Endovascular aortic repair was first introduced for thoracic aortic aneurysms in 1998 [13] and has since been shown to yield outcomes comparable to open surgery, with the added benefit of lower invasiveness [3]. Given our patient’s advanced age and dialysis dependence, we opted for the less invasive endovascular approach. However, in the presence of uncontrolled infection, stent grafting carries risks such as stent graft infection, endoleak, migration, and eventual rupture [14]. For small, asymptomatic infectious aneurysms without signs of enlargement or perfusion compromise, prolonged intravenous antibiotics may be a viable conservative option [15].
In our case, no aneurysmal change was observed at the time of diagnosis. Since a larger aneurysm diameter is generally associated with a higher risk of rupture [16], the risk of rupture was considered to be low in this patient.
Aneurysm formation was observed on day 6 after admission.
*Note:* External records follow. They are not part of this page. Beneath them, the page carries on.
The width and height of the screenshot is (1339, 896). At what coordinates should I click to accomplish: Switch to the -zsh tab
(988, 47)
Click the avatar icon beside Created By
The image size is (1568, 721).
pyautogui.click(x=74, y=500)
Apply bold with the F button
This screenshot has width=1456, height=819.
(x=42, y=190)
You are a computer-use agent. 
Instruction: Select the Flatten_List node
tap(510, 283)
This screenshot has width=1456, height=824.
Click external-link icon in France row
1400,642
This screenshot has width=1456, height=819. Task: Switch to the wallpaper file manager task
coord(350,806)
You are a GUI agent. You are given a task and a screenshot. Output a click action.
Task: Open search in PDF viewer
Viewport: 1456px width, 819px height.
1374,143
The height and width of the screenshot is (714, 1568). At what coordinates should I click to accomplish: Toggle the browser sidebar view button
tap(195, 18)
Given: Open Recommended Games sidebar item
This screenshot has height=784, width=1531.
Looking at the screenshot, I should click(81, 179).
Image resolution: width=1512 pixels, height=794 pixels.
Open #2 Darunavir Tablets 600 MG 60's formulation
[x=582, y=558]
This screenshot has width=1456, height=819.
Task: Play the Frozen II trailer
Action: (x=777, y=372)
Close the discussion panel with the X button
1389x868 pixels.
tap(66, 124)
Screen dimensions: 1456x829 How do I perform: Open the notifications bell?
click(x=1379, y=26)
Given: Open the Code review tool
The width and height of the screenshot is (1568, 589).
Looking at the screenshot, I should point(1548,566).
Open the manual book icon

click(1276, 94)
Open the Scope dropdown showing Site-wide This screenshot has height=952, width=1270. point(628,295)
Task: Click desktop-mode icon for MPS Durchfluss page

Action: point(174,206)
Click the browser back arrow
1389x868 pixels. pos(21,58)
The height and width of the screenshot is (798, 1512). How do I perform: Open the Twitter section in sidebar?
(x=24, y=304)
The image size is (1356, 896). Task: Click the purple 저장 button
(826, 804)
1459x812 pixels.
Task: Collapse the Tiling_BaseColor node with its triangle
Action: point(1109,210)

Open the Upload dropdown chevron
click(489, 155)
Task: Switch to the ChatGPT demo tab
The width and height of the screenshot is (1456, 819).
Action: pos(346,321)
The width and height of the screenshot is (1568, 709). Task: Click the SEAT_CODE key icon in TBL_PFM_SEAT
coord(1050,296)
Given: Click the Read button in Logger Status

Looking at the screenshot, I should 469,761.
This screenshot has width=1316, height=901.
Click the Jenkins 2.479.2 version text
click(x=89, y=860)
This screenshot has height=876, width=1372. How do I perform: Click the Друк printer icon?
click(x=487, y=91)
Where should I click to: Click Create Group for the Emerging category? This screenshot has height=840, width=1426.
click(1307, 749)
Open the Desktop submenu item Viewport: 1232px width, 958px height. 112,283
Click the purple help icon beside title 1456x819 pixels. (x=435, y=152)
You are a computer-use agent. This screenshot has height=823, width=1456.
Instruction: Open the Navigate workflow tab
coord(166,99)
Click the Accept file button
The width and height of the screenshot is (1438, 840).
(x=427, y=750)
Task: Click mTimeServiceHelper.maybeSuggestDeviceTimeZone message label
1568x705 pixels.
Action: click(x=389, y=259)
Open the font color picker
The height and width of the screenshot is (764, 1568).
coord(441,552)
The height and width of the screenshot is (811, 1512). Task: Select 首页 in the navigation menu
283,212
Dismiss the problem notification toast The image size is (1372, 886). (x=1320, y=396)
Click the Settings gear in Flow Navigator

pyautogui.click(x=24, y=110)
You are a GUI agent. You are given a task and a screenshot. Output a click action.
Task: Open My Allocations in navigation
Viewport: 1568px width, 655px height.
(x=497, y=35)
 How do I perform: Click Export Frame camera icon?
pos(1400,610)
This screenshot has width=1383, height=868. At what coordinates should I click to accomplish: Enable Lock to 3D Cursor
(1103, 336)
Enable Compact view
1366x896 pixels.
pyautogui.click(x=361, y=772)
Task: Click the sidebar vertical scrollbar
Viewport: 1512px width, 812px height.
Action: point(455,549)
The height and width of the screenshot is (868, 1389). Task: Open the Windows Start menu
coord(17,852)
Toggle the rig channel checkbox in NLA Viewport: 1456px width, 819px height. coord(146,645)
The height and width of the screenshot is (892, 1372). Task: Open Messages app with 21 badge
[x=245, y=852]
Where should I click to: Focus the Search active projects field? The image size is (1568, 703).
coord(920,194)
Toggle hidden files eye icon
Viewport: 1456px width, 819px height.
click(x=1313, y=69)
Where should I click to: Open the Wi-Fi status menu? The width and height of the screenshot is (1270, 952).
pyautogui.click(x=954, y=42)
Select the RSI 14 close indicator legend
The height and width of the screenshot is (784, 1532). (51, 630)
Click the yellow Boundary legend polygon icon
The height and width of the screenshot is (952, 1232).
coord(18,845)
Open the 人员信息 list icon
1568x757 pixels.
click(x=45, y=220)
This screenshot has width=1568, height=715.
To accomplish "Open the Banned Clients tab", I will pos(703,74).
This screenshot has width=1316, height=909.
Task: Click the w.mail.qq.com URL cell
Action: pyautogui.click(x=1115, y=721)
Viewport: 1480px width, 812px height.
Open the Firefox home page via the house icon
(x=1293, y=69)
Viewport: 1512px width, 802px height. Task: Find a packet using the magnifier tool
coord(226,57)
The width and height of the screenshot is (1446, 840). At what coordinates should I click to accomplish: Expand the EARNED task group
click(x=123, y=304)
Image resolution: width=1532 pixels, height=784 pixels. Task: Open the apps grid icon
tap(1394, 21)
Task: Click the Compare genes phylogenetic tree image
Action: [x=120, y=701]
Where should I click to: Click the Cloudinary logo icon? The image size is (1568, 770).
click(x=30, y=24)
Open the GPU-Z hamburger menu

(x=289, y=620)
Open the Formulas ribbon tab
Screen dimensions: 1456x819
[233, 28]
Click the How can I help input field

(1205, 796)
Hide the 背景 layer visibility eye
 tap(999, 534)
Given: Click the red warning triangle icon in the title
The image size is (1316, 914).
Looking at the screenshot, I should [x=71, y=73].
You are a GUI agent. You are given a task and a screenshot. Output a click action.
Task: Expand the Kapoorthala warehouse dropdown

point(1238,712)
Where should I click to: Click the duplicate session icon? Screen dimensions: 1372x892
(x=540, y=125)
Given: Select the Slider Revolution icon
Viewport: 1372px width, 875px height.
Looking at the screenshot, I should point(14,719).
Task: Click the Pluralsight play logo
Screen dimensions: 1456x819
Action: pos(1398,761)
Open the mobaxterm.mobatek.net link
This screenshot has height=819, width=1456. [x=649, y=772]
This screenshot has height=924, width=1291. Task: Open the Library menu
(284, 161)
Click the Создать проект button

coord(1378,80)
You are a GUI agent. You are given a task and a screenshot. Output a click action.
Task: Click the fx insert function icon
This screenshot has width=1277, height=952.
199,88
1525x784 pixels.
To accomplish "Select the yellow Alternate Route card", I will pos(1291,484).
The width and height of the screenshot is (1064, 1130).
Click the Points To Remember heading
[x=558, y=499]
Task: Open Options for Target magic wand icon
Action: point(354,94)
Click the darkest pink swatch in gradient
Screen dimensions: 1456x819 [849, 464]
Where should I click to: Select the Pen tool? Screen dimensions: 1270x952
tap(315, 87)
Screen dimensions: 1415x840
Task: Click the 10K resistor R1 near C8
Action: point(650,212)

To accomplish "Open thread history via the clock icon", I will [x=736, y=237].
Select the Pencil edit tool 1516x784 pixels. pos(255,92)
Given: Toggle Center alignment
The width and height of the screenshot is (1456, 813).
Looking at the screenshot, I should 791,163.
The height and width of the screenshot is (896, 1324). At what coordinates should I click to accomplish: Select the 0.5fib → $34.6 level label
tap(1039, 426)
Reports have indicated that the mortality rate was lower in groups undergoing surgery after infection control compared to those operated on early before infection was controlled [17,18].
Therefore, we initially pursued conservative antibiotics to avoid postoperative infectious complications or recurrence.
Nevertheless, aneurysm formation progressed without accompanying symptoms, despite apparent clinical control of the infection. This suggests that even when systemic infection appears well-controlled, the risk of aneurysm progression remains. Consequently, as with infectious aortic aneurysms, the optimal strategy may be to initiate surgical repair as early as possible following diagnosis and antibiotics.
Reports exist of cases similar to ours in which antibiotics alone ultimately failed to prevent aneurysm formation, requiring surgical intervention [19]. Furthermore, in situations where surgery is delayed due to concerns about persistent or recurrent infection - as in our case - frequent imaging and meticulous follow-up are essential, even when local infection appears well controlled. There are also reports of rupture occurring prior to detectable aneurysmal changes [7,20], underscoring the importance of timely surgical decision-making.
Conclusions
We report a case of infectious aortitis with fever as the sole symptom, without any associated pain or other obvious complaints. Despite a favorable clinical course with antibiotic therapy, aneurysmal transformation occurred, and ultimately, endovascular stent placement was required for intervention. Aortitis often presents with nonspecific symptoms and, in many cases, may lack overt clinical signs. While careful physical examination is crucial, the key challenge lies in the suspicion of the condition itself. In infectious aortitis, even if local infection appears well-controlled with antibiotics, aneurysmal formation and rupture remain possible. Therefore, frequent imaging is necessary, and timely surgical intervention should be considered based on these findings.